----- Extrait fourni
JPC – Où vous jouiez ? Vous jouiez dans quel cadre ?

SD – Dans l’école. […] Pendant quelques années, c’était dans l’école. Après, on est resté un certain temps dans la commune de Rochechouart. Là, la première fois qu’on a joué… Les classes n’étaient pas grandes, elles étaient superposées, moi j’étais en bas, mon mari était en haut… et alors, ça ne marchait pas. On avait fait la fête dans la salle de bal du village. Les aubergistes… d’ailleurs c’était l’hôte qui était président de notre amicale et on avait joué dans la salle de bal. Vous savez, c’était des moyens de fortune, ce n’était pas… Mais enfin, il venait du monde, c’était plein ! Par la suite, l’année d’après, la mairie a fait construire une cantine et on a prévu que – le maire, c’était monsieur Pont à ce moment – après tout, on pourrait bien s’en servir comme salle des fêtes, alors avec les tables, qui étaient mobiles, et puis avec l’aide de tout le village, on travaillait. À Babaudus, dans la commune de Rochechouart, vous savez, ça n’existe même plus comme école, mais tout le monde s’y mettait, les uns faisaient la menuiserie, l’autre l’électricité, d’autres des costumes… et tout le monde, tout le monde travaillait.

JPC – ça n’aurait plus été possible, à cette époque là, dans une école de quartier, ici en ville, non ?

SD – ça, je crois pas, de toute façon, quand on faisait des fêtes scolaires, je me suis trouvée après à Limoges, mais on ne faisait pas une fête. On faisait une fête commune pour l’école, et chacun présentait un petit numéro minable, enfin j’appelle ça un petit numéro minable, parce que j’avais l’habitude de monter des choses… Ah oui, ça durait trois heures, quand même… Même la première fois que j’en avais fait une, ça a duré trois heures. Les gens étaient venus de partout. C’était pendant la guerre. Il n’y avait pas beaucoup de distractions vous me direz, mais c’était archi-comble…[14]

JPC – Le fait de mêler comme ça des pièces occitanes aux pièces françaises, est-ce que ç’aurait été possible en ville, à Limoges, dans les années Quarante, Cinquante, Soixante ?
----------
----- Données fournies
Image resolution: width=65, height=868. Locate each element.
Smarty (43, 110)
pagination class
----------
### Consigne 1
Relevez tous les noms de lieux propres (communes, villages ou villes) cités dans l'entretien.
### Consigne 2
Recopiez, s'il vous plaît, le passage de l'entretien qui va de « JPC – Le fait » jusqu'à « Cinquante, Soixante ? » inclus.

### Bonne réponse 1
Rochechouart, Babaudus, Limoges

### Bonne réponse 2
JPC – Le fait de mêler comme ça des pièces occitanes aux pièces françaises, est-ce que ç’aurait été possible en ville, à Limoges, dans les années Quarante, Cinquante, Soixante ?